• **Task goal**
For the entries below, the result should be an exact transcription of the lines from the one with "Image resolution: width=1092" up to and including the one with "You are a computer-use agent.", and only those.

• **Material provided**

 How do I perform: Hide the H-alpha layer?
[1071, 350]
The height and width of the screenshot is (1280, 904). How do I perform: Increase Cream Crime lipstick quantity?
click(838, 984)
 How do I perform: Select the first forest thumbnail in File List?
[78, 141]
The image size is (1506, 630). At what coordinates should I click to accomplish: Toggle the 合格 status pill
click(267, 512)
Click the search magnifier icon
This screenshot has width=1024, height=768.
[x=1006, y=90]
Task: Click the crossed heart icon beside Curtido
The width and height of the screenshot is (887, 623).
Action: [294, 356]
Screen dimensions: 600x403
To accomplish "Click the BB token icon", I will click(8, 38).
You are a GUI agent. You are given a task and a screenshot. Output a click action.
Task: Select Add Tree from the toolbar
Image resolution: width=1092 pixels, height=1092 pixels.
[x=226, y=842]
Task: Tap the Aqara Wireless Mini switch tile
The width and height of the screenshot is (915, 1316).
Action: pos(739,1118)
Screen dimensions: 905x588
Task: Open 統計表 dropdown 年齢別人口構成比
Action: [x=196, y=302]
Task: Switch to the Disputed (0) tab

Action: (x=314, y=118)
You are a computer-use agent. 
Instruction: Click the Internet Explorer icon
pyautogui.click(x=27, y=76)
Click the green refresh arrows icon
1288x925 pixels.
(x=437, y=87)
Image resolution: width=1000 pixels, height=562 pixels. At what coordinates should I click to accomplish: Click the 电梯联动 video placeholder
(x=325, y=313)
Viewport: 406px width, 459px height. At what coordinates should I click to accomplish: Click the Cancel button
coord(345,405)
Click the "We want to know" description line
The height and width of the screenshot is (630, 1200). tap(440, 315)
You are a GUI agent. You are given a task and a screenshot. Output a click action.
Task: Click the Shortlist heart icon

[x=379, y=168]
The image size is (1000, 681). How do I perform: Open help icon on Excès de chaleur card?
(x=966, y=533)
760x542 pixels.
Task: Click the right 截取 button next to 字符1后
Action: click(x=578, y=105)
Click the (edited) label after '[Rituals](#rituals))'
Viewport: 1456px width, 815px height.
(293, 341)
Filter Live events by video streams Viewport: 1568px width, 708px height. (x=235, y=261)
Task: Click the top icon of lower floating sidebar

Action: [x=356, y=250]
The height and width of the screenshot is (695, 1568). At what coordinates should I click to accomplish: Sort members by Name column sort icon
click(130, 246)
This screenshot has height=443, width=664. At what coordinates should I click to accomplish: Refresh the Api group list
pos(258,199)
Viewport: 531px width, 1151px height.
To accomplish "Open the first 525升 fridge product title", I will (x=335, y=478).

• **Exercise answer**
Image resolution: width=1092 pixels, height=1092 pixels.
[x=226, y=842]
Task: Tap the Aqara Wireless Mini switch tile
The width and height of the screenshot is (915, 1316).
Action: pos(739,1118)
Screen dimensions: 905x588
Task: Open 統計表 dropdown 年齢別人口構成比
Action: [x=196, y=302]
Task: Switch to the Disputed (0) tab

Action: (x=314, y=118)
You are a computer-use agent. 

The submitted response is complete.